## BRIEF
Copy the data that follows exactly as it is, excluding all pictures.

## Saved entries
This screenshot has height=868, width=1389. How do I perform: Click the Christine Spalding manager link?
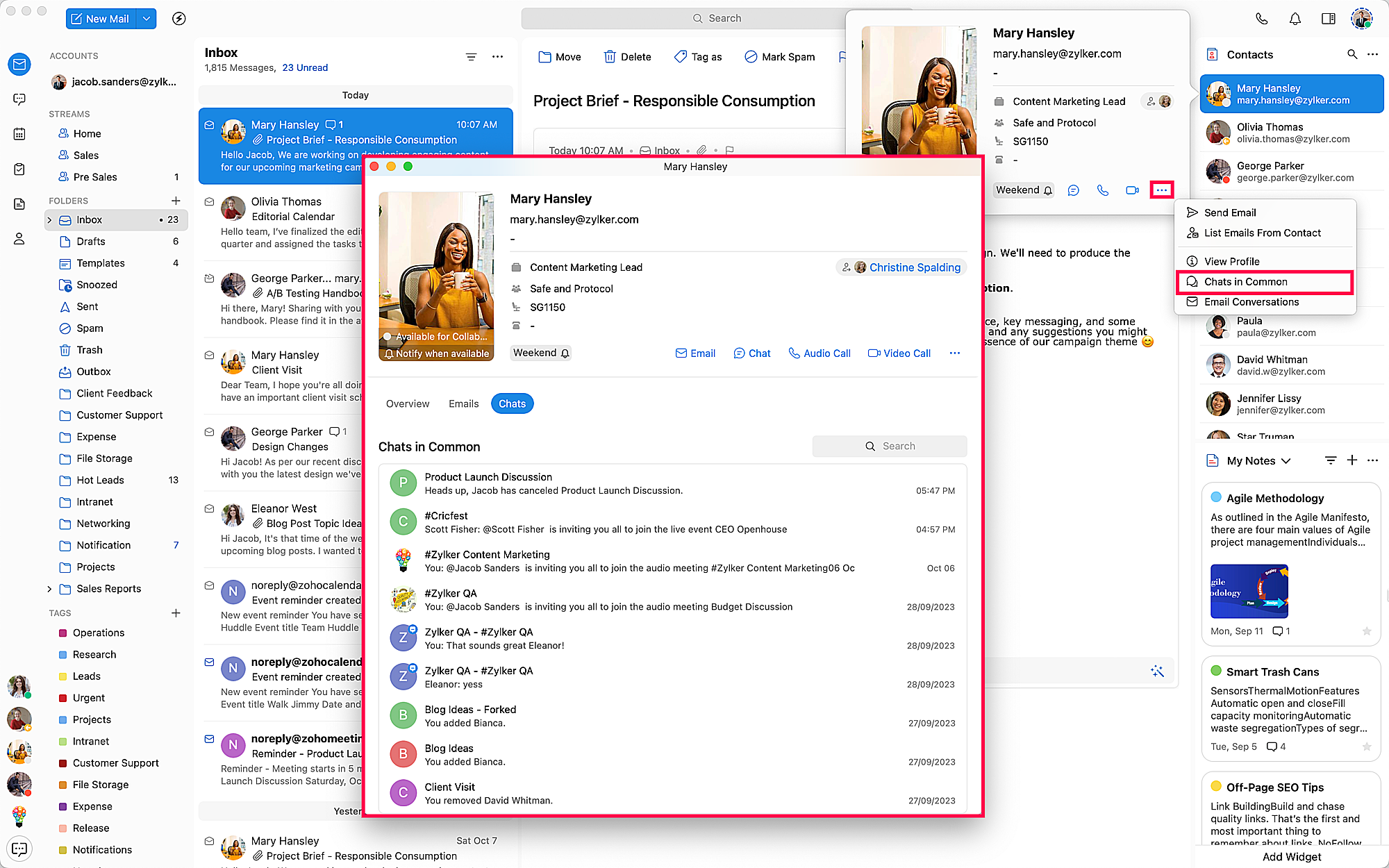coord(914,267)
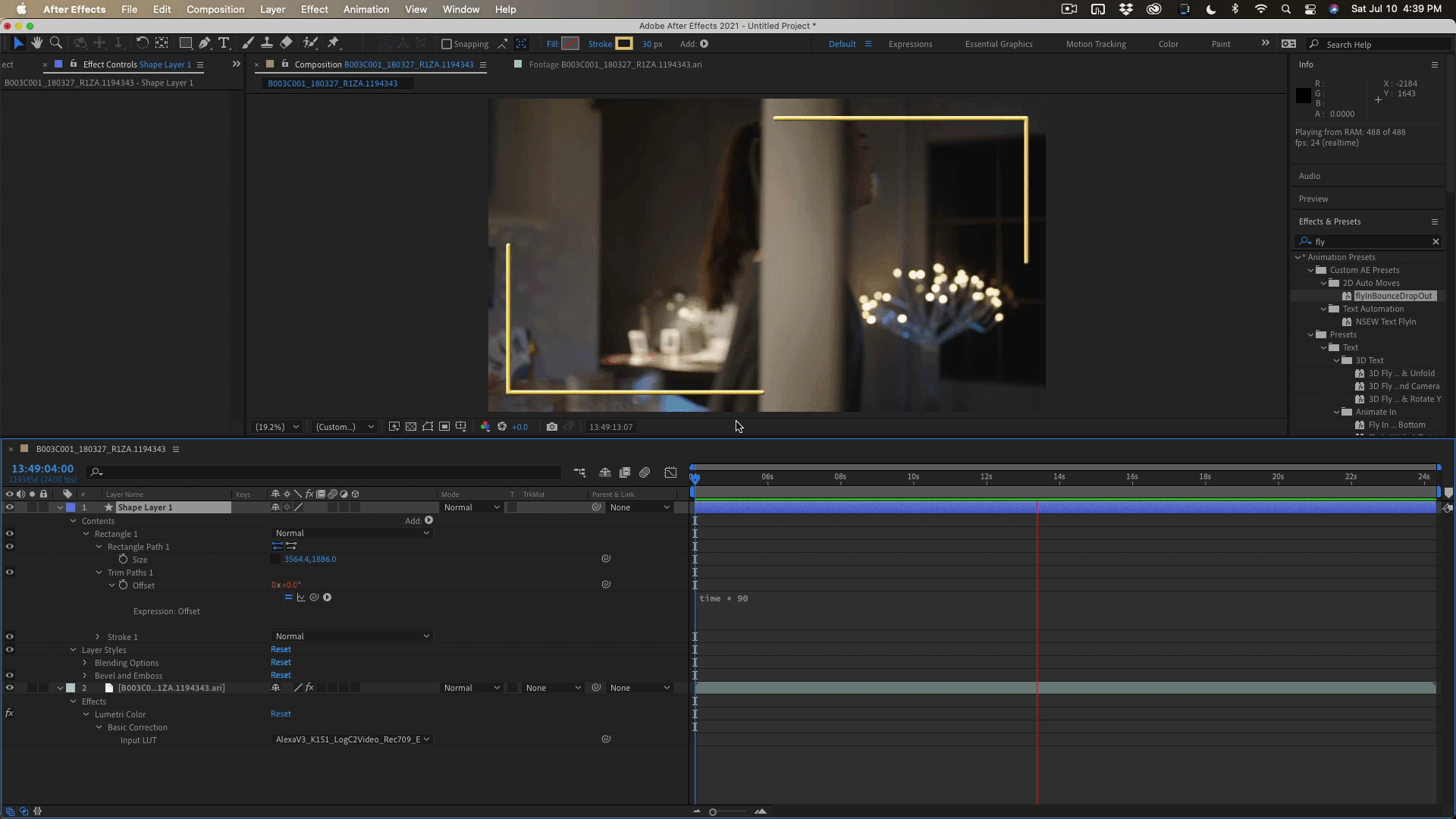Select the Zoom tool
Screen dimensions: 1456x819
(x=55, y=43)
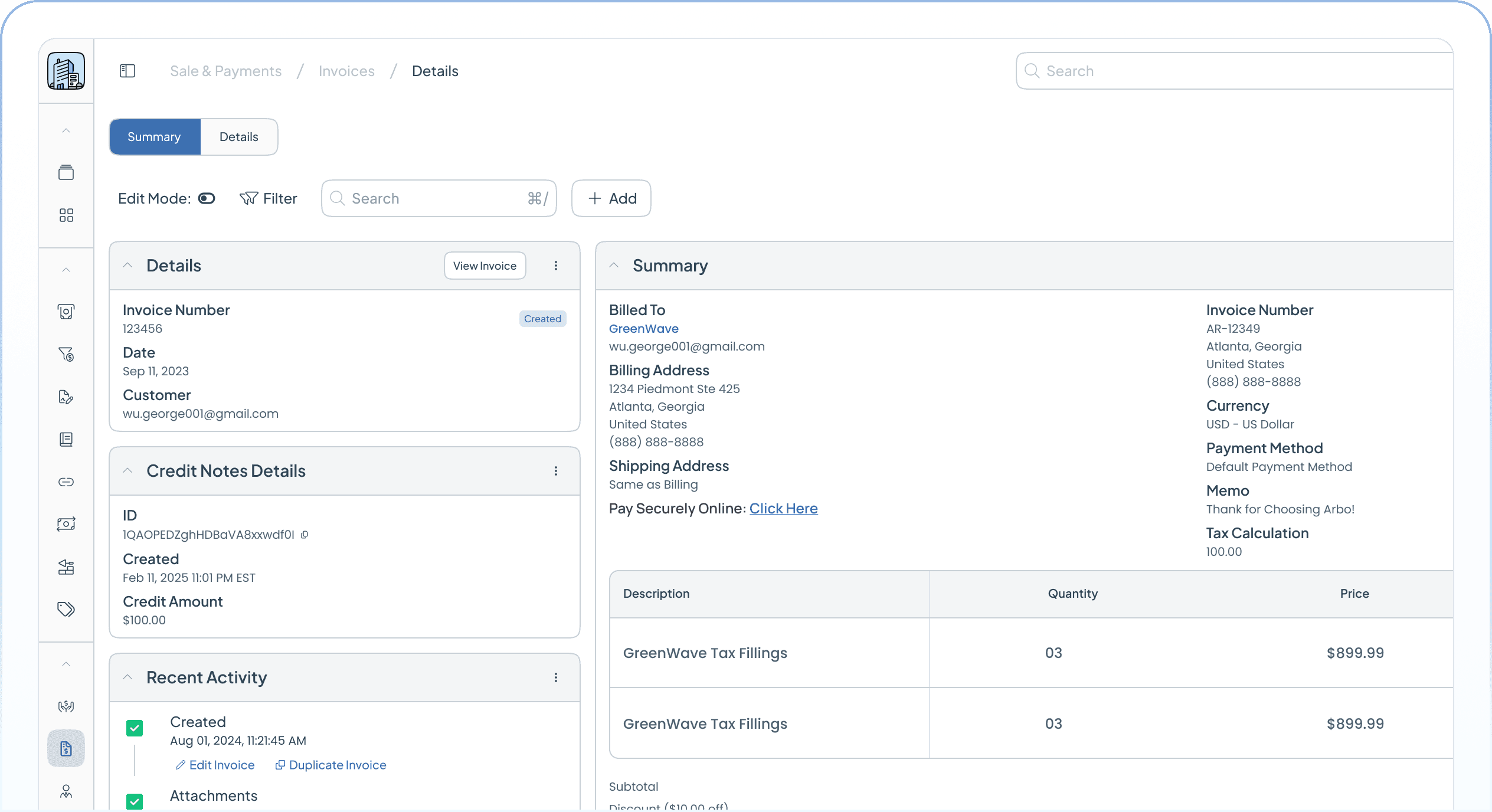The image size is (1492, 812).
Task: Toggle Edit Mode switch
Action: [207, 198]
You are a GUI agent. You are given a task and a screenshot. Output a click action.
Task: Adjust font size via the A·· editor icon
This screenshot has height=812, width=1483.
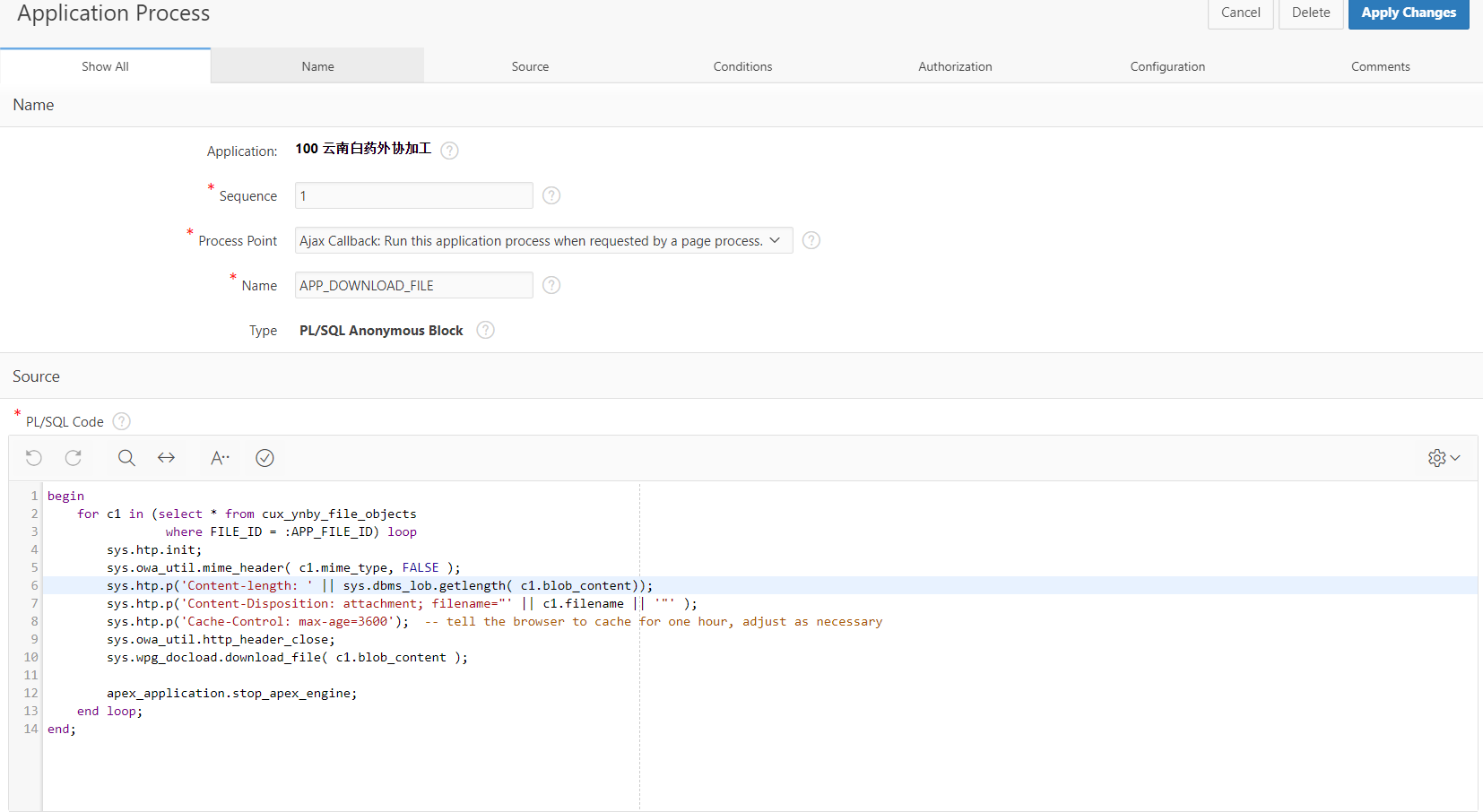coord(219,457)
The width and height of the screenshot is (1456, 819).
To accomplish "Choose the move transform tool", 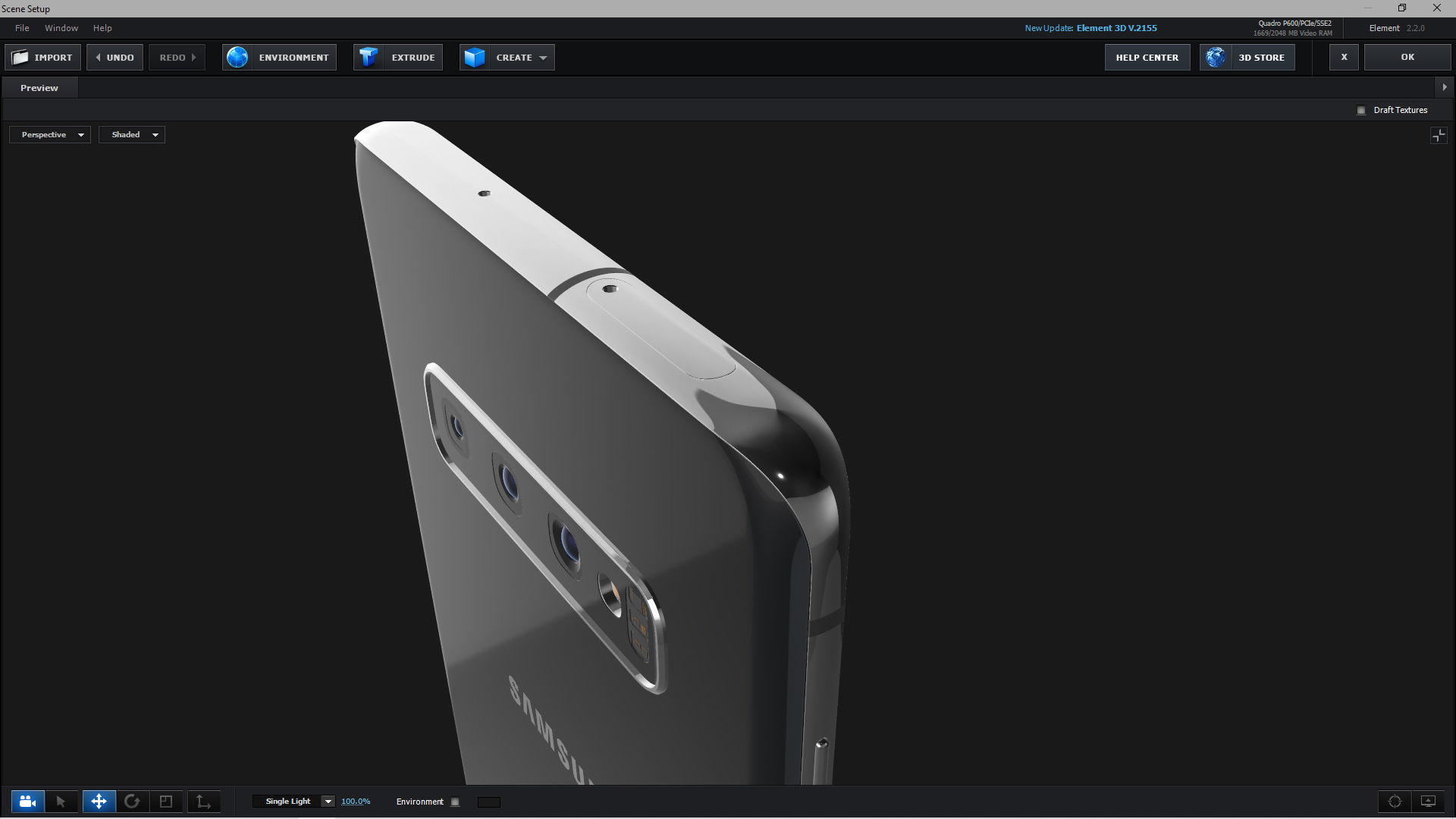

## ANSWER FOR THIS EXERCISE
This screenshot has height=868, width=1389. How do I perform: Click the Christine Spalding manager link?
coord(914,267)
Select the Zoom tool
Screen dimensions: 1456x819
(x=55, y=43)
The image size is (1492, 812).
Task: Toggle Edit Mode switch
Action: [207, 198]
You are a GUI agent. You are given a task and a screenshot. Output a click action.
Task: Adjust font size via the A·· editor icon
This screenshot has height=812, width=1483.
coord(219,457)
The width and height of the screenshot is (1456, 819).
To accomplish "Choose the move transform tool", 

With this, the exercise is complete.